Fleur van Leeuwen, Epistemic Blind Spots, Misconceptions, and Stereotypes: The Home Birth Jurisprudence of the European Court of Human Rights
This article offers a critical feminist reading of the home birth jurisprudence of the European Court of Human Rights. The aim is to shed light on the gender sensitivity of the Court in its legal reasoning and knowledge production. Since its first decision on the permissibility of a blanket de facto home birth ban in the case of Ternovszky v. Hungary in 2010, the Court has given five judgments on the matter, including a Grand Chamber decision in the case of Dubska and Krejzova v. Czech Republic. The author finds that the Court applies an overtly restrictive obstetric narrative of childbirth without situating its controversial epistemic basis. In doing so, the Court reinforces a rationale that is linked to loss of agency and disempowerment of persons in childbirth and reproduces harmful stereotypes. The article highlights bias in knowledge formation and (re)production at the Court in addressing cases of home birth.

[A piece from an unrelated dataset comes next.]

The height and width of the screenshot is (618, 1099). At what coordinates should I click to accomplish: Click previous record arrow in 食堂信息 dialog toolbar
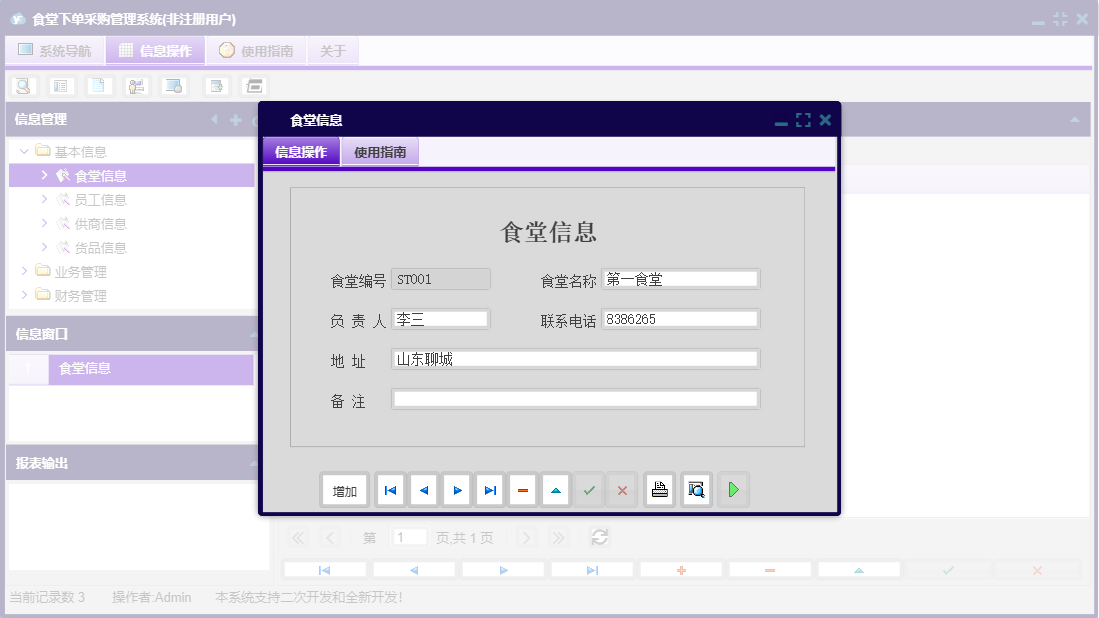point(424,490)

The findings in this article add to feminist inquiries of international human rights adjudication, specifically in regard to knowledge formation, knowledge production and stereotyping as well as to literature on the Court’s gender sensitivity.
Ben Czapnik, Consistency Testing in WTO Law and the Special Case of Moral Regulation
There is a debate in World Trade Organization (WTO) law about whether the right to regulate for public interest purposes is conditioned on a requirement to do so consistently. While the early Appellate Body (AB) jurisprudence eschewed consistency testing under the formal legal test, it refrained from explicitly rejecting the practice. Subsequent AB rulings have seemingly adopted a narrow type of consistency testing through the doctrine of ‘legitimate regulatory distinctions’. A case could also be made that WTO tribunals sometimes embrace consistency testing under Article XX of the General Agreement on Tariffs and Trade, although this is not explicitly acknowledged or universally recognized. In Seals, Canada explicitly attacked the European Union’s (EU) seal products ban for its lack of consistency with the EU’s broader animal welfare settings. This dispute provided an opportunity – indeed, an obligation – for the AB to establish a clear doctrine on consistency testing. This article argues that the AB shirked its duty through reasoning techniques that avoided meaningful engagement with the substance of Canada’s argument. The AB did not truly reject consistency testing, but its precise views are hard to glean due to reasoning that is opaque, confused and even contradictory. This article argues that there is a compelling case for consistency testing, at least in certain ‘public morals’ disputes, and that the AB should provide clearer guidance.